- [Problem requirements]:
Using the records below, transcribe exactly only the lines from the one with "Viewport: 1804px width, 1860px" through the end, both included, and drop every picture.

- [Collected data]:
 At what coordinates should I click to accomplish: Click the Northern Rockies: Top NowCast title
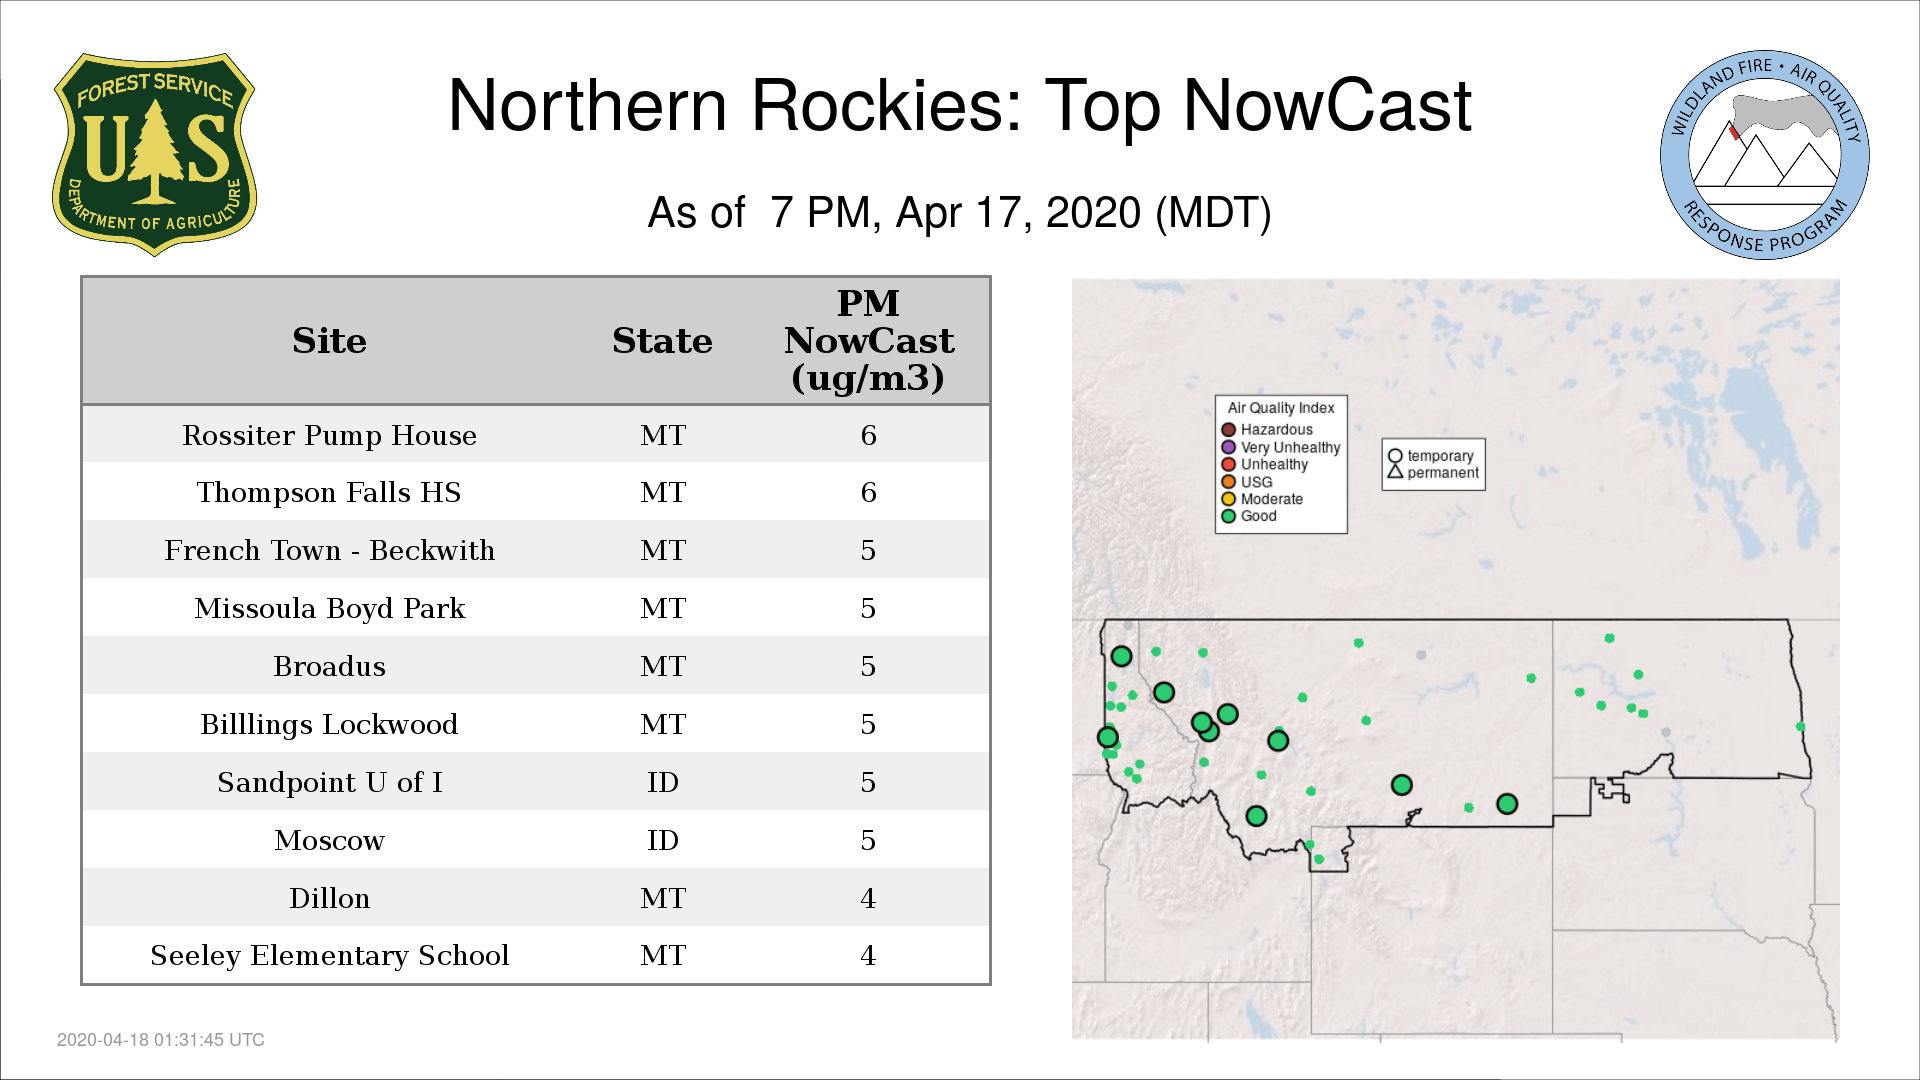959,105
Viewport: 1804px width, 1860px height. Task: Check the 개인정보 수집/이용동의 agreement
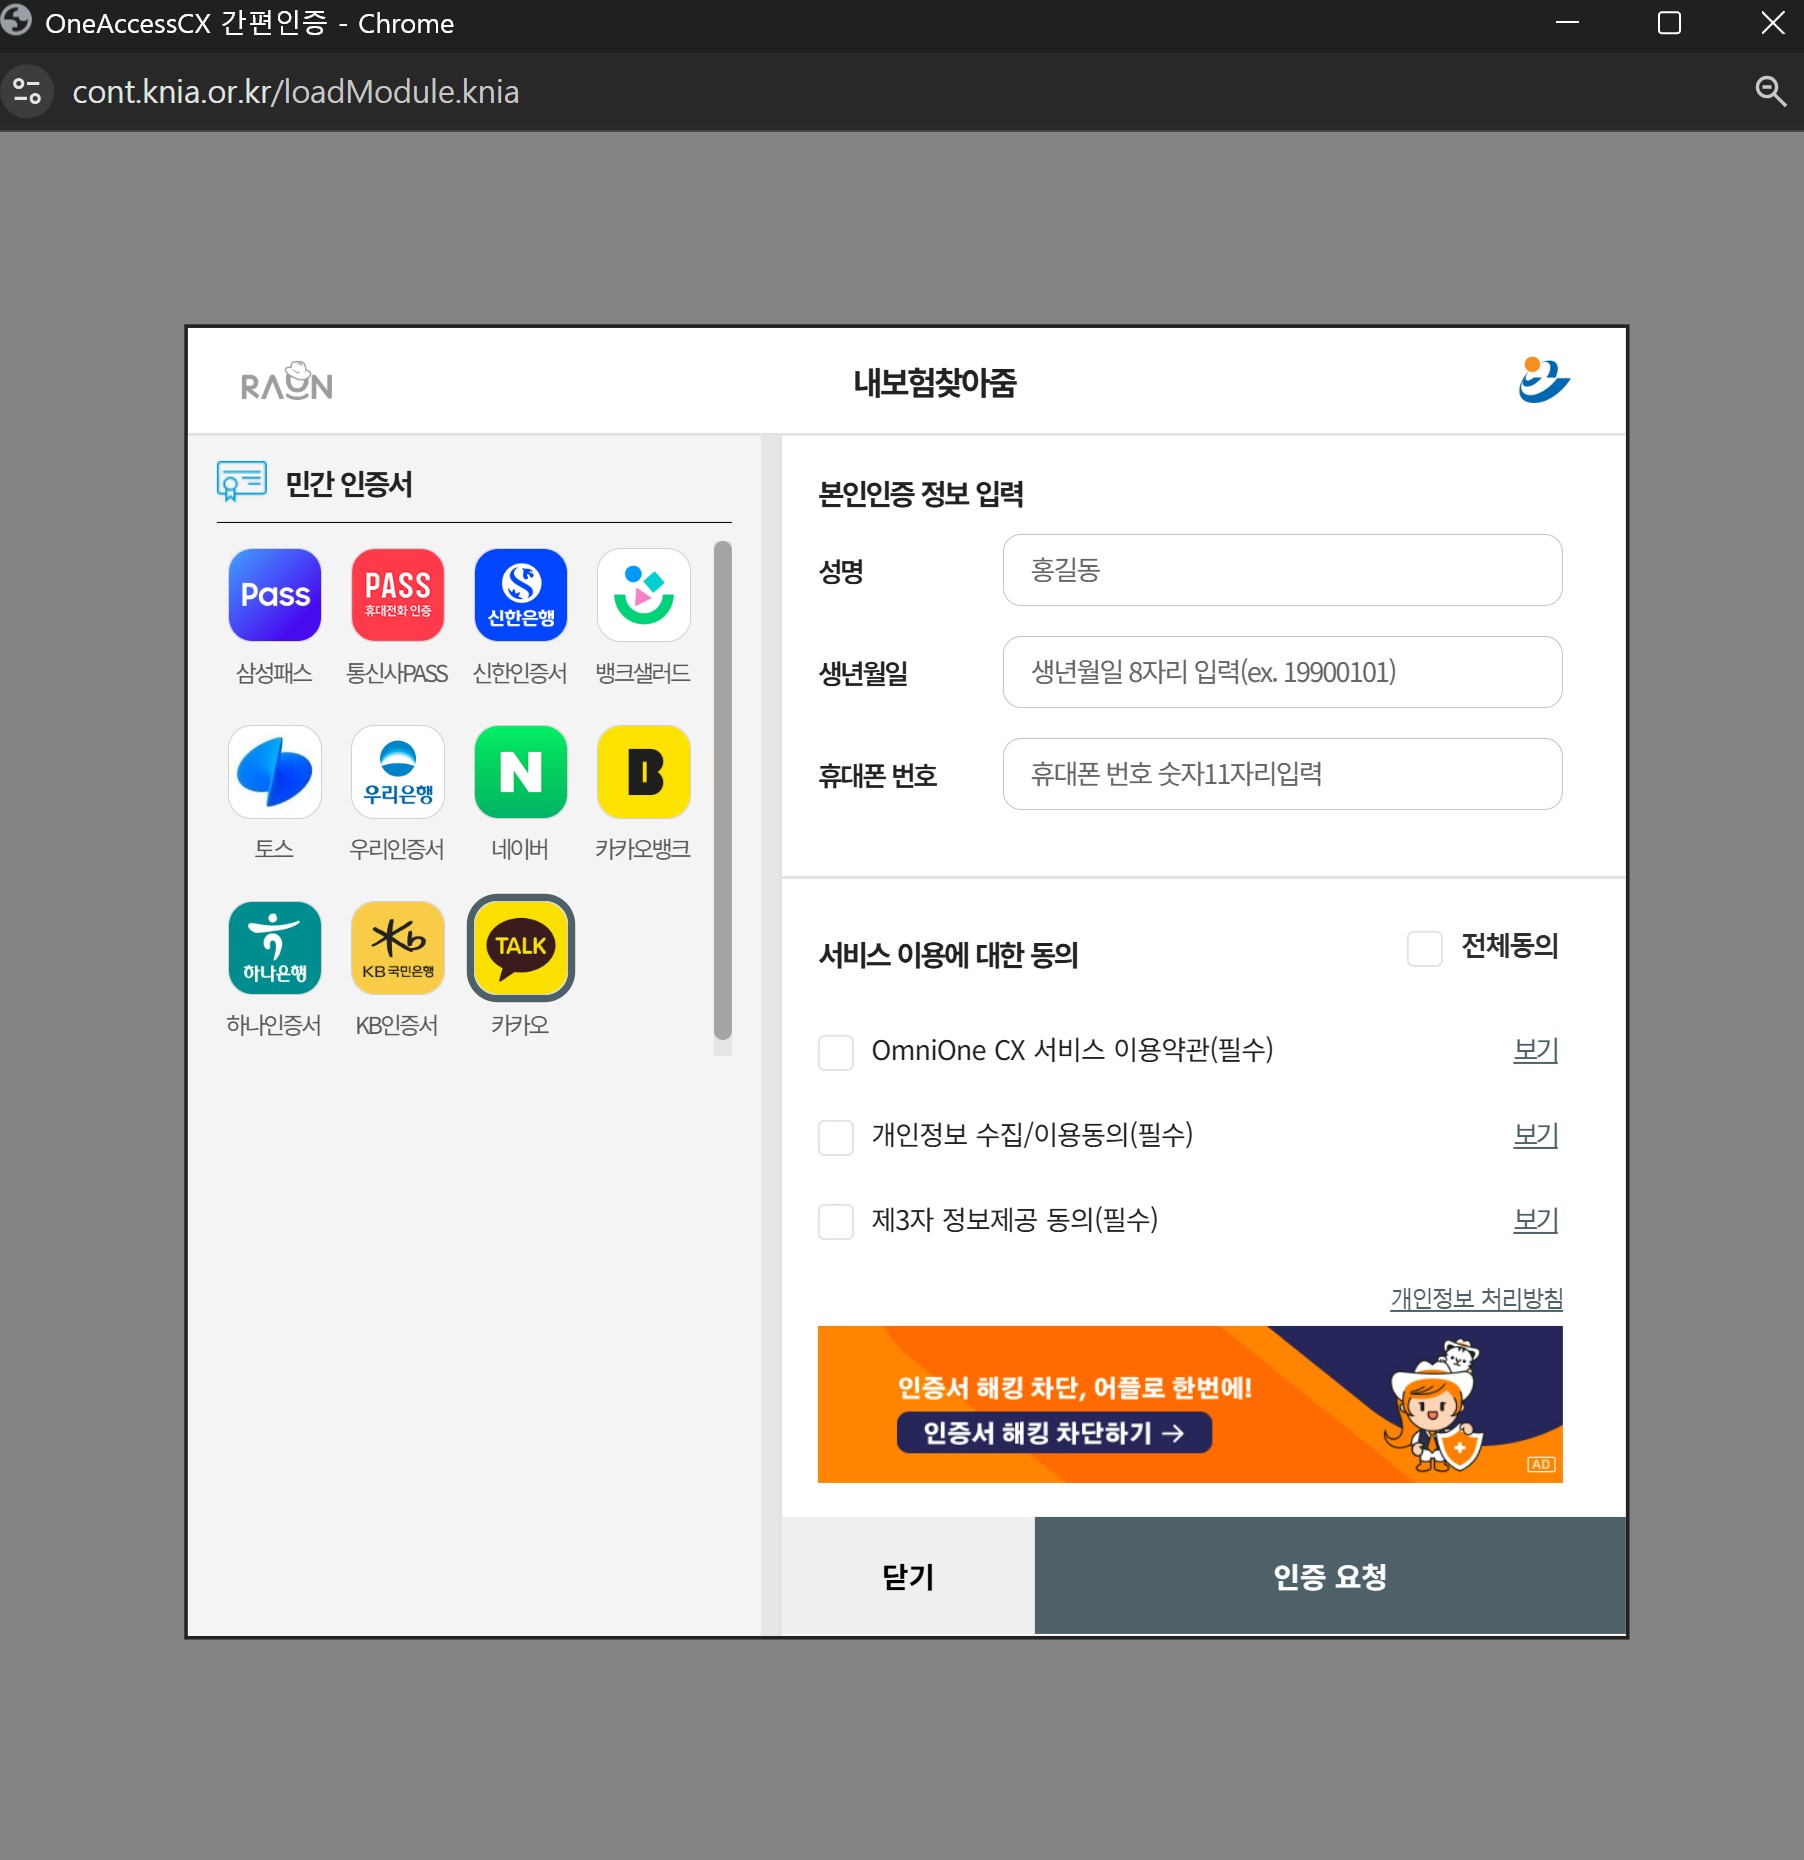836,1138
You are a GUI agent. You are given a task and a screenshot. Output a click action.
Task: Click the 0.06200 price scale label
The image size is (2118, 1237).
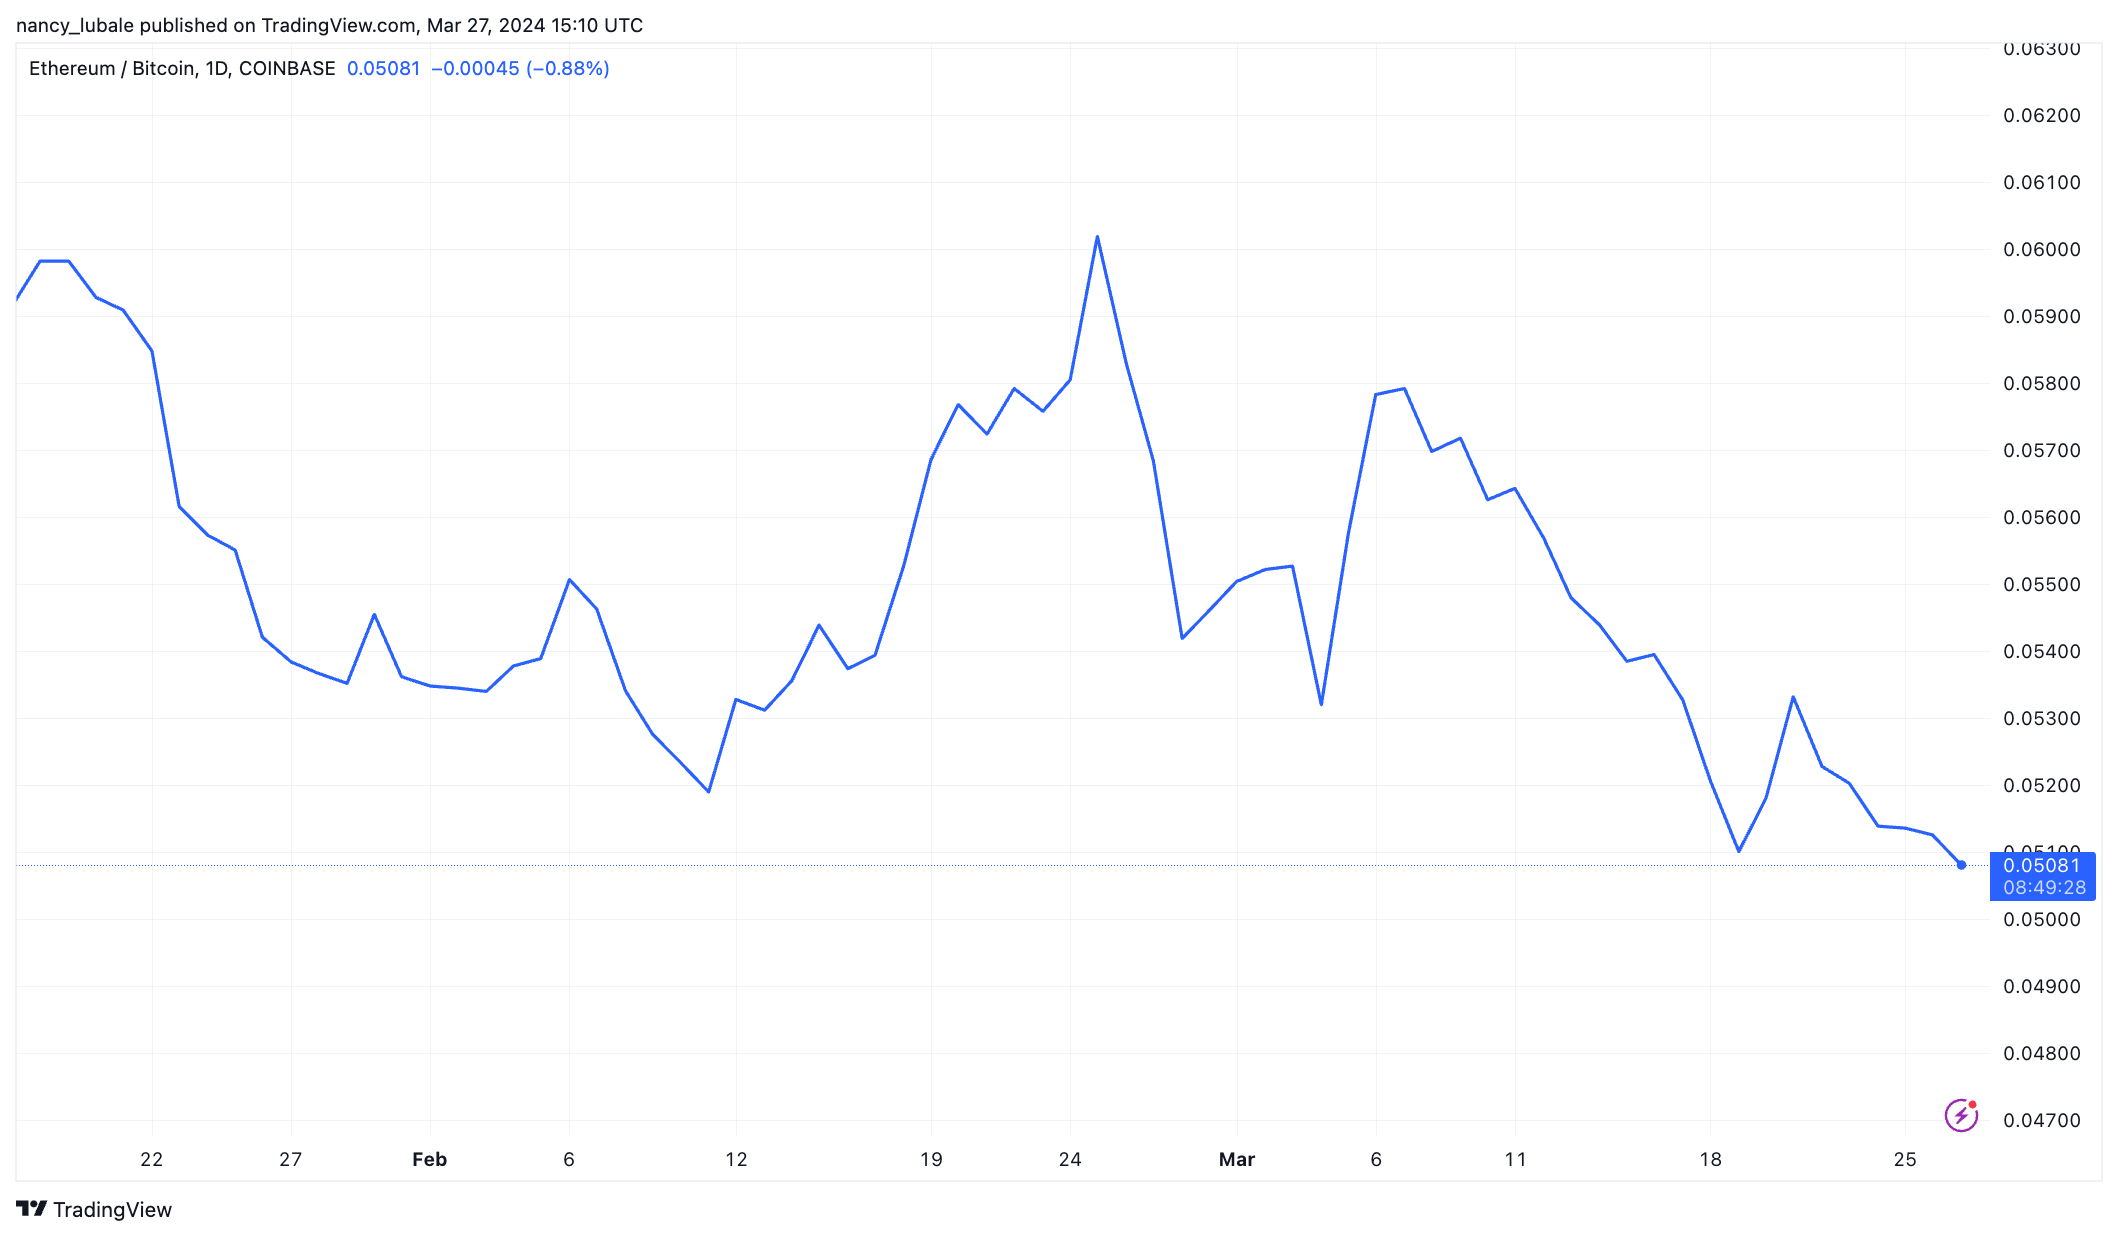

- [Answer section]:
Viewport: 1804px width, 1860px height. Task: Check the 개인정보 수집/이용동의 agreement
836,1138
You are a GUI agent. You are given a task and a screenshot. Output a click action.
Task: Click the 0.06200 price scale label
The image size is (2118, 1237).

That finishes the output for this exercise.